DEV Community

Data Tech Bridge
Data Tech Bridge

Posted on

Amazon OpenSearch Service - Cheat Sheet

Amazon OpenSearch Service Cheat Sheet for AWS Certified Data Engineer - Associate (DEA-C01)

Core Concepts and Building Blocks

AWS OpenSearch Service is a managed service that makes it easy to deploy, operate, and scale OpenSearch clusters in the AWS Cloud.
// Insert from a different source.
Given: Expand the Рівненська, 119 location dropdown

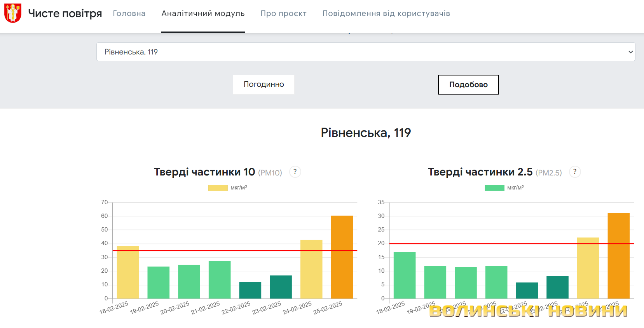Looking at the screenshot, I should click(365, 52).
OpenSearch is a distributed, open-source search and analytics engine for use cases such as log analytics, real-time application monitoring, and clickstream analysis.

Key Components:

  1. Domain - A logical container for an OpenSearch cluster
  2. Cluster - Collection of one or more data nodes, optional dedicated master nodes, and optional UltraWarm nodes
  3. Node - An instance in the cluster (data, master, or UltraWarm)
  4. Index - Collection of documents with similar characteristics
  5. Shard - Horizontal partition of an index (primary or replica)
  6. Document - Basic unit of information that can be indexed

OpenSearch Service Features and Details

Feature Description
Deployment Options Single-AZ or Multi-AZ with standby
Instance Types T2, T3, M5, C5, R5, I3, etc.
Storage Types EBS (gp2, gp3, io1) or Instance Store
Data Tiers Hot (active data), UltraWarm (less frequently accessed), Cold (archive)
Security Fine-grained access control, encryption at rest and in transit, VPC support
Backup Automated snapshots to S3
Scaling Horizontal (add nodes) and vertical (change instance types)
Monitoring CloudWatch metrics, logs, and dashboards
Integrations Kinesis Data Firehose, CloudWatch Logs, Lambda, etc.
API Compatibility Compatible with OpenSearch and legacy Elasticsearch APIs
Visualization OpenSearch Dashboards (formerly Kibana)
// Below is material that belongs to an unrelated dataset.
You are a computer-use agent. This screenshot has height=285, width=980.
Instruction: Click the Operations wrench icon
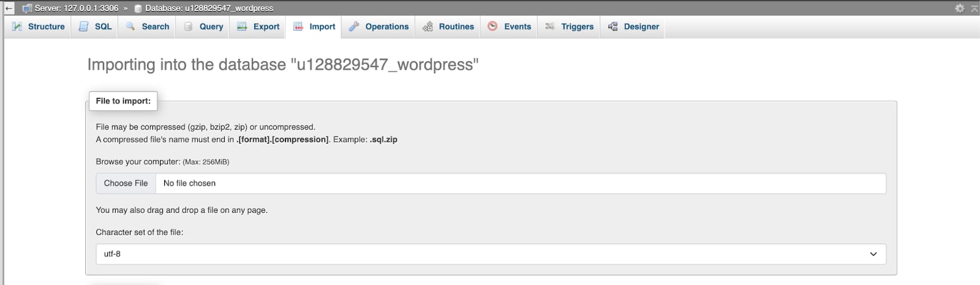[x=354, y=26]
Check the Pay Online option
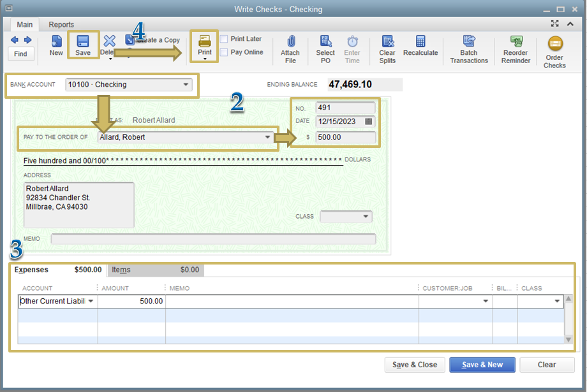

Important Pointers for AWS OpenSearch Service

  1. OpenSearch Service is the successor to Amazon Elasticsearch Service, offering compatibility with both OpenSearch and Elasticsearch APIs.

  2. OpenSearch is an open-source, distributed search and analytics engine derived from Elasticsearch 7.10.2.

  3. A domain is the fundamental unit in OpenSearch Service, representing a cluster with its configuration, instance types, instance count, and storage options.

  4. OpenSearch Service supports both development and production instance types, with production types offering dedicated resources.

  5. For production workloads, it's recommended to use at least three dedicated master nodes for cluster stability.

  6. Multi-AZ deployment with standby is recommended for production environments to ensure high availability.

  7. OpenSearch Service supports three data tiers: Hot (active data), UltraWarm (less frequently accessed), and Cold (archive).

  8. UltraWarm nodes use Amazon S3 for storage, offering cost-effective storage for less frequently accessed data at about 1/10th the cost of hot storage.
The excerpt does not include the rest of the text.